## begin RECORD SET

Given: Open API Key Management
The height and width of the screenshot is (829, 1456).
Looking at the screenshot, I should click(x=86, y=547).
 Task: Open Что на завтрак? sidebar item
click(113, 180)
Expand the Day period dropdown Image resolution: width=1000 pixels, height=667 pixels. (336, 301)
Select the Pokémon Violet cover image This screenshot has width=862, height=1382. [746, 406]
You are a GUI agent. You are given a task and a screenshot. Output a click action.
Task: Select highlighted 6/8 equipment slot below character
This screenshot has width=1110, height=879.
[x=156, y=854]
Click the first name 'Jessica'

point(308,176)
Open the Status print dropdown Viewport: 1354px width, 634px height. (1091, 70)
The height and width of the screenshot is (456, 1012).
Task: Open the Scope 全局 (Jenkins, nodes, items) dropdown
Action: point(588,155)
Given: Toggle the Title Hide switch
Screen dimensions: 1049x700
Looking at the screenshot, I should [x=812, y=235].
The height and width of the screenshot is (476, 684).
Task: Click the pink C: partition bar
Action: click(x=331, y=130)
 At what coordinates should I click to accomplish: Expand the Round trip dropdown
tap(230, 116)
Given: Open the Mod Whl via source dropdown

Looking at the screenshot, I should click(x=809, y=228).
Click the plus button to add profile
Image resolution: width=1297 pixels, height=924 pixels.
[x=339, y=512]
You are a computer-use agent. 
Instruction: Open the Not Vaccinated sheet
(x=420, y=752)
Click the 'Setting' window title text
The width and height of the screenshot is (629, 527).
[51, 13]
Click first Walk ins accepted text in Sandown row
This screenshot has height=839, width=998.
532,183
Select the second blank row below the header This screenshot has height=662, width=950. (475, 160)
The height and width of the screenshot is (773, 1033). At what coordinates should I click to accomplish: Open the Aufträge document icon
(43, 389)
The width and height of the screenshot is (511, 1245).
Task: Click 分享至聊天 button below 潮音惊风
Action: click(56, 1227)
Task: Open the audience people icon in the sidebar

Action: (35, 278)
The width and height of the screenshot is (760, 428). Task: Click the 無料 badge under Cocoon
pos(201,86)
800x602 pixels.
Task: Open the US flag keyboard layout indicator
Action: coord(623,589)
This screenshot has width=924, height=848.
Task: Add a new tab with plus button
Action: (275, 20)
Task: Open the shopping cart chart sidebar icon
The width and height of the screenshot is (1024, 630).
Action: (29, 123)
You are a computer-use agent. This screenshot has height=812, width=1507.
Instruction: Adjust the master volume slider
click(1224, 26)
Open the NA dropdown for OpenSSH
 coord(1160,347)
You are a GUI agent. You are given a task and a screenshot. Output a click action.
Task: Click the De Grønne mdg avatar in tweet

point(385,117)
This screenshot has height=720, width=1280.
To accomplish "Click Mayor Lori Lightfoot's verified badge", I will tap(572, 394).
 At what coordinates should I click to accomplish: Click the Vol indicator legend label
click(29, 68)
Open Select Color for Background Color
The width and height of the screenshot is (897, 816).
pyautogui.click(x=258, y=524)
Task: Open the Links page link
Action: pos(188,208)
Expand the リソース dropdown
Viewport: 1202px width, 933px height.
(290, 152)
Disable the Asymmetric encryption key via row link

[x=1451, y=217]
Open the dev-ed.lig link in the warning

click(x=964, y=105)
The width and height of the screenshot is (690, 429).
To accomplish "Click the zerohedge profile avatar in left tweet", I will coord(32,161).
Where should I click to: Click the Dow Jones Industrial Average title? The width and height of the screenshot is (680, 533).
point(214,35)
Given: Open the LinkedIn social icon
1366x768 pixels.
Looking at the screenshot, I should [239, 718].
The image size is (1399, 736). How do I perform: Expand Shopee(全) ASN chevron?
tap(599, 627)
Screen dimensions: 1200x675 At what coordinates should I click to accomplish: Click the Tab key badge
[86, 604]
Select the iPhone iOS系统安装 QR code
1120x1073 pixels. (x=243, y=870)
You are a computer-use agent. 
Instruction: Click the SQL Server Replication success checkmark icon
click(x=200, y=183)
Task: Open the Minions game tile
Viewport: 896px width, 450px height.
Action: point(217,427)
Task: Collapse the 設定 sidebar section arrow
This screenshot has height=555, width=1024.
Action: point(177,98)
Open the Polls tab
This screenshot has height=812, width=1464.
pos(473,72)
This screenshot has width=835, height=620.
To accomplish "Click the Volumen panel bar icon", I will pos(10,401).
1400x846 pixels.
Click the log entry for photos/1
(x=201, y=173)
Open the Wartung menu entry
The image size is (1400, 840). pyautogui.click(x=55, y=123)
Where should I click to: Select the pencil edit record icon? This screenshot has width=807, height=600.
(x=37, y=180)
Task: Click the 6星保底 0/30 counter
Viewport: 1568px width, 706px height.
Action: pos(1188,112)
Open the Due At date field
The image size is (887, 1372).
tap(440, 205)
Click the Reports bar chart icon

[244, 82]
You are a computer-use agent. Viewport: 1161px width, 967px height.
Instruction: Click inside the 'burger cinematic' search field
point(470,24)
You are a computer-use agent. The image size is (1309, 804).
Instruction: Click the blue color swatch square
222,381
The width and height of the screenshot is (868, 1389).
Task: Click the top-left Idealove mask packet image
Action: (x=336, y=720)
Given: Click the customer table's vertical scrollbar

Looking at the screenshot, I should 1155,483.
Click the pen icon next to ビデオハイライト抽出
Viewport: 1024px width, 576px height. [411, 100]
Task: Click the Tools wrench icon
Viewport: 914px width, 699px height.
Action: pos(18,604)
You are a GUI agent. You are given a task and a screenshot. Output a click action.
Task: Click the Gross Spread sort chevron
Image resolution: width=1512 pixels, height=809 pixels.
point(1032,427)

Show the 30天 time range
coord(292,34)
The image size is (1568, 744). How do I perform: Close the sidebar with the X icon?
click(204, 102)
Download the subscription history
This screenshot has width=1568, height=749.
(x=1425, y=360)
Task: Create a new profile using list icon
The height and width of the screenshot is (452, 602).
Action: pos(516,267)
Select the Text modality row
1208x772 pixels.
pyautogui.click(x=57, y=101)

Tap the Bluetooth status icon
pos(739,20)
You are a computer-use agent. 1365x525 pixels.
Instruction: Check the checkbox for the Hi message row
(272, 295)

## end RECORD SET

### WORK TO COMPLETE:
Put every line of the listing above into a JSON list of strings, one string per line, leaving out blank lines.

### ANSWER TO THIS EXERCISE:
[
  "Given: Open API Key Management",
  "The height and width of the screenshot is (829, 1456).",
  "Looking at the screenshot, I should click(x=86, y=547).",
  " Task: Open Что на завтрак? sidebar item",
  "click(113, 180)",
  "Expand the Day period dropdown Image resolution: width=1000 pixels, height=667 pixels. (336, 301)",
  "Select the Pokémon Violet cover image This screenshot has width=862, height=1382. [746, 406]",
  "You are a GUI agent. You are given a task and a screenshot. Output a click action.",
  "Task: Select highlighted 6/8 equipment slot below character",
  "This screenshot has width=1110, height=879.",
  "[x=156, y=854]",
  "Click the first name 'Jessica'",
  "point(308,176)",
  "Open the Status print dropdown Viewport: 1354px width, 634px height. (1091, 70)",
  "The height and width of the screenshot is (456, 1012).",
  "Task: Open the Scope 全局 (Jenkins, nodes, items) dropdown",
  "Action: point(588,155)",
  "Given: Toggle the Title Hide switch",
  "Screen dimensions: 1049x700",
  "Looking at the screenshot, I should [x=812, y=235].",
  "The height and width of the screenshot is (476, 684).",
  "Task: Click the pink C: partition bar",
  "Action: click(x=331, y=130)",
  " At what coordinates should I click to accomplish: Expand the Round trip dropdown",
  "tap(230, 116)",
  "Given: Open the Mod Whl via source dropdown",
  "Looking at the screenshot, I should click(x=809, y=228).",
  "Click the plus button to add profile",
  "Image resolution: width=1297 pixels, height=924 pixels.",
  "[x=339, y=512]",
  "You are a computer-use agent. ",
  "Instruction: Open the Not Vaccinated sheet",
  "(x=420, y=752)",
  "Click the 'Setting' window title text",
  "The width and height of the screenshot is (629, 527).",
  "[51, 13]",
  "Click first Walk ins accepted text in Sandown row",
  "This screenshot has height=839, width=998.",
  "532,183",
  "Select the second blank row below the header This screenshot has height=662, width=950. (475, 160)",
  "The height and width of the screenshot is (773, 1033). At what coordinates should I click to accomplish: Open the Aufträge document icon",
  "(43, 389)",
  "The width and height of the screenshot is (511, 1245).",
  "Task: Click 分享至聊天 button below 潮音惊风",
  "Action: click(56, 1227)",
  "Task: Open the audience people icon in the sidebar",
  "Action: (35, 278)",
  "The width and height of the screenshot is (760, 428). Task: Click the 無料 badge under Cocoon",
  "pos(201,86)",
  "800x602 pixels.",
  "Task: Open the US flag keyboard layout indicator",
  "Action: coord(623,589)",
  "This screenshot has width=924, height=848.",
  "Task: Add a new tab with plus button",
  "Action: (275, 20)",
  "Task: Open the shopping cart chart sidebar icon",
  "The width and height of the screenshot is (1024, 630).",
  "Action: (29, 123)",
  "You are a computer-use agent. This screenshot has height=812, width=1507.",
  "Instruction: Adjust the master volume slider",
  "click(1224, 26)",
  "Open the NA dropdown for OpenSSH",
  " coord(1160,347)",
  "You are a GUI agent. You are given a task and a screenshot. Output a click action.",
  "Task: Click the De Grønne mdg avatar in tweet",
  "point(385,117)",
  "This screenshot has height=720, width=1280.",
  "To accomplish \"Click Mayor Lori Lightfoot's verified badge\", I will tap(572, 394).",
  " At what coordinates should I click to accomplish: Click the Vol indicator legend label",
  "click(29, 68)",
  "Open Select Color for Background Color",
  "The width and height of the screenshot is (897, 816).",
  "pyautogui.click(x=258, y=524)",
  "Task: Open the Links page link",
  "Action: pos(188,208)",
  "Expand the リソース dropdown",
  "Viewport: 1202px width, 933px height.",
  "(290, 152)",
  "Disable the Asymmetric encryption key via row link",
  "[x=1451, y=217]",
  "Open the dev-ed.lig link in the warning",
  "click(x=964, y=105)",
  "The width and height of the screenshot is (690, 429).",
  "To accomplish \"Click the zerohedge profile avatar in left tweet\", I will coord(32,161).",
  "Where should I click to: Click the Dow Jones Industrial Average title? The width and height of the screenshot is (680, 533).",
  "point(214,35)",
  "Given: Open the LinkedIn social icon",
  "1366x768 pixels.",
  "Looking at the screenshot, I should [239, 718].",
  "The image size is (1399, 736). How do I perform: Expand Shopee(全) ASN chevron?",
  "tap(599, 627)",
  "Screen dimensions: 1200x675 At what coordinates should I click to accomplish: Click the Tab key badge",
  "[86, 604]",
  "Select the iPhone iOS系统安装 QR code",
  "1120x1073 pixels. (x=243, y=870)",
  "You are a computer-use agent. ",
  "Instruction: Click the SQL Server Replication success checkmark icon",
  "click(x=200, y=183)",
  "Task: Open the Minions game tile",
  "Viewport: 896px width, 450px height.",
  "Action: point(217,427)",
  "Task: Collapse the 設定 sidebar section arrow",
  "This screenshot has height=555, width=1024.",
  "Action: point(177,98)",
  "Open the Polls tab",
  "This screenshot has height=812, width=1464.",
  "pos(473,72)",
  "This screenshot has width=835, height=620.",
  "To accomplish \"Click the Volumen panel bar icon\", I will pos(10,401).",
  "1400x846 pixels.",
  "Click the log entry for photos/1",
  "(x=201, y=173)",
  "Open the Wartung menu entry",
  "The image size is (1400, 840). pyautogui.click(x=55, y=123)",
  "Where should I click to: Select the pencil edit record icon? This screenshot has width=807, height=600.",
  "(x=37, y=180)",
  "Task: Click the 6星保底 0/30 counter",
  "Viewport: 1568px width, 706px height.",
  "Action: pos(1188,112)",
  "Open the Due At date field",
  "The image size is (887, 1372).",
  "tap(440, 205)",
  "Click the Reports bar chart icon",
  "[244, 82]",
  "You are a computer-use agent. Viewport: 1161px width, 967px height.",
  "Instruction: Click inside the 'burger cinematic' search field",
  "point(470,24)",
  "You are a computer-use agent. The image size is (1309, 804).",
  "Instruction: Click the blue color swatch square",
  "222,381",
  "The width and height of the screenshot is (868, 1389).",
  "Task: Click the top-left Idealove mask packet image",
  "Action: (x=336, y=720)",
  "Given: Click the customer table's vertical scrollbar",
  "Looking at the screenshot, I should 1155,483.",
  "Click the pen icon next to ビデオハイライト抽出",
  "Viewport: 1024px width, 576px height. [411, 100]",
  "Task: Click the Tools wrench icon",
  "Viewport: 914px width, 699px height.",
  "Action: pos(18,604)",
  "You are a GUI agent. You are given a task and a screenshot. Output a click action.",
  "Task: Click the Gross Spread sort chevron",
  "Image resolution: width=1512 pixels, height=809 pixels.",
  "point(1032,427)",
  "Show the 30天 time range",
  "coord(292,34)",
  "The image size is (1568, 744). How do I perform: Close the sidebar with the X icon?",
  "click(204, 102)",
  "Download the subscription history",
  "This screenshot has width=1568, height=749.",
  "(x=1425, y=360)",
  "Task: Create a new profile using list icon",
  "The height and width of the screenshot is (452, 602).",
  "Action: pos(516,267)",
  "Select the Text modality row",
  "1208x772 pixels.",
  "pyautogui.click(x=57, y=101)",
  "Tap the Bluetooth status icon",
  "pos(739,20)",
  "You are a computer-use agent. 1365x525 pixels.",
  "Instruction: Check the checkbox for the Hi message row",
  "(272, 295)"
]